No ano em que meu pai faleceu, encontrei dificuldade em definir uma maneira menos impactante de contar a minha história. Ficou difícil fazer novos amigos sem mencionar meus traumas. Eu já estava meio acostumada com isso, porque antes dos anos “pai com câncer” tive os anos “mãe com Alzheimer” e por um tempo também vivi o “não faço nada da vida” (na minha fase entre carreiras). Com tudo isso a morte do meu vô ficou até um pouco camuflada, mas sim, também perdi meu avô, no mesmo ano em que perdi meu pai. E vivendo tanta coisa tão perto, ficou difícil separar quem sou eu das partes mais tristes da minha história.
Então em um ato meio desesperado para quebrar o gelo, quando conheço alguém, já vou logo falando tudo de uma vez que é para não ter que revisitar pouco a pouco a doença da minha mãe e os cuidados com ela, o ano do tratamento do meu pai e a perda dessa batalha Em cinco minutos faço um breve resumo de tudo, na esperança de que a pessoa consiga digerir rapidamente e que possamos mudar logo de assunto. Claro, isso nunca deu certo, a intenção pode ser boa, mas nenhum ser empático passa ileso pelo meu relato.

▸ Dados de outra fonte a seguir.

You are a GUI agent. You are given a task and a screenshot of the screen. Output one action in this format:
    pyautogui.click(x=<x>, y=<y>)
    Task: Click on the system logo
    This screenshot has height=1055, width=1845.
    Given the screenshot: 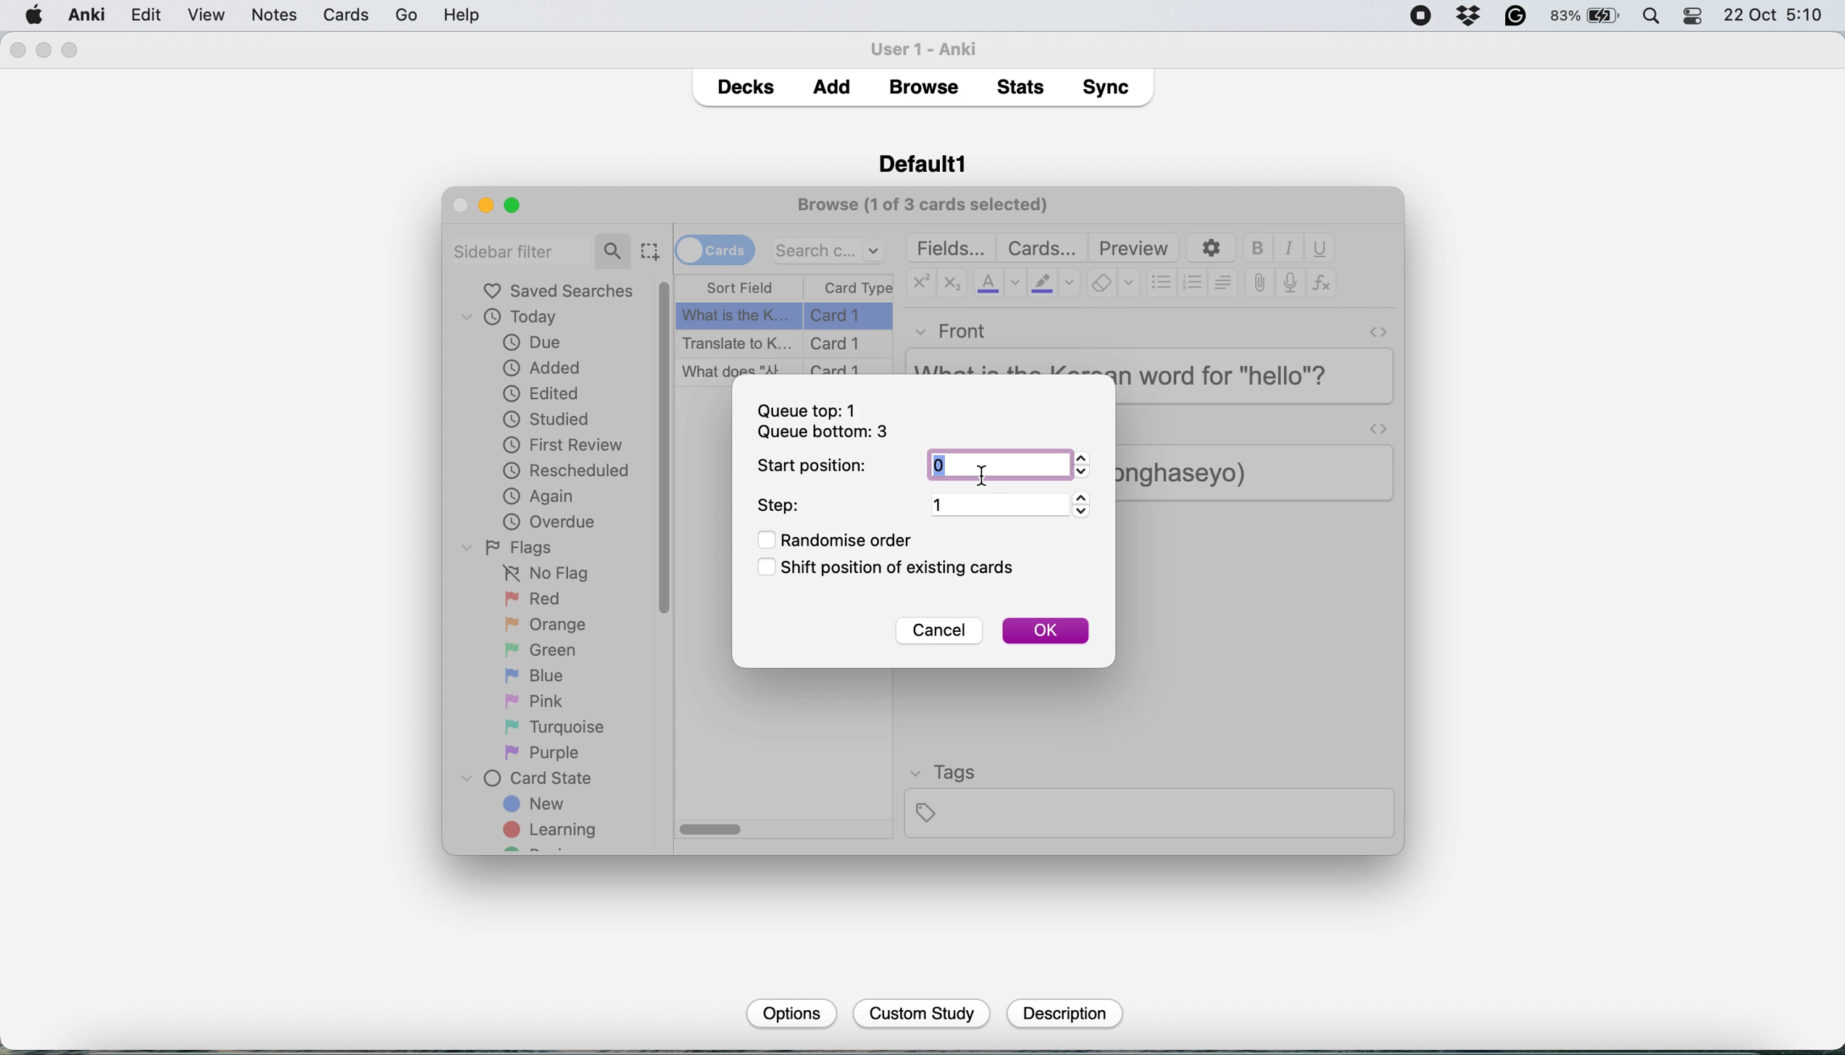 What is the action you would take?
    pyautogui.click(x=35, y=14)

A verdade mesmo é que com tanta coisa que aconteceu, ainda encontro dificuldade para entender que os meus traumas não me definem. Eu não sou a perda do meu pai, nem a doença da minha mãe. Tudo isso é com certeza algo que ajudou a moldar quem sou hoje, a maneira como escolho viver e tantas outras coisas. Mas, minhas dores não me definem.
E é certo que por ser algo tão recente, ainda estou aprendendo a contar minha história, talvez eu precise antes entender que não preciso contá-la para um recém-conhecido e nem para ninguém, porque a doença dos meus pais é apenas um capítulo da minha história. Dessa maneira, não preciso justificar nada do que me aconteceu e porque estou bem. Não, nossos traumas não nos definem, eles eventualmente podem nos tornar mais humanos, melhores, mais fortes, mas eles não nos definem.
E aprendi que da mesma maneira que nos apegamos à objetos e pessoas, nos apegamos também aos nossos traumas. Sei que preciso ter esse cuidado, de não deixar que minhas dores me definam, de contar minha história a partir do que eu sou, do que gosto, do que faço. É certo que nunca vou esquecer acontecimentos tão marcantes da minha vida, mas chega um tempo é preciso deixar toda essa dor ir embora. Para algumas linhas da psicologia o luto ou as dores de um trauma podem durar até um ano e meio, o que vem depois disso é apego, é desculpa que usamos para justificar nossos erros e desresponsabilização perante nossas escolhas tortas, é um monte de outras coisas, é desculpa para não ser feliz, menos luto.
Todo e qualquer ser humano tem seus traumas, suas partes mais tortas e sombrias, suas feridas mais profundas, mas existe um momento em que precisamos aprender a ressignificá-los. É preciso desapegar dos traumas e entender que eles não nos definem. Você não é a perda trágica de alguém que ama, a perda de qualquer maneira de alguém que ama, a rejeição dos pais, a separação dos pais, o abuso sofrido na infância ou em qualquer outro período da vida, a doença de pai e mãe, você não é a sua doença. Você não é a perda de um filho, o aborto que você precisou fazer, o aborto que seu corpo precisou fazer, o casamento que ruiu, o coração partido. Você é muito mais que isso. Você é maior do que seus traumas.
Tudo que parece insuperável é de fato superável, só não é passível de ser esquecido, mas dá para caminhar com tudo isso e ser feliz, sem precisar contar eternamente a mesma história triste. Você é muito mais que suas dores. É preciso desapegar delas para viver mais leve, para viver também as dádivas, porque da mesma maneira que existe na nossa histórias partes tão tristes, também tem muita coisa boa esperando por nós, basta abrir espaço para a alegria entrar.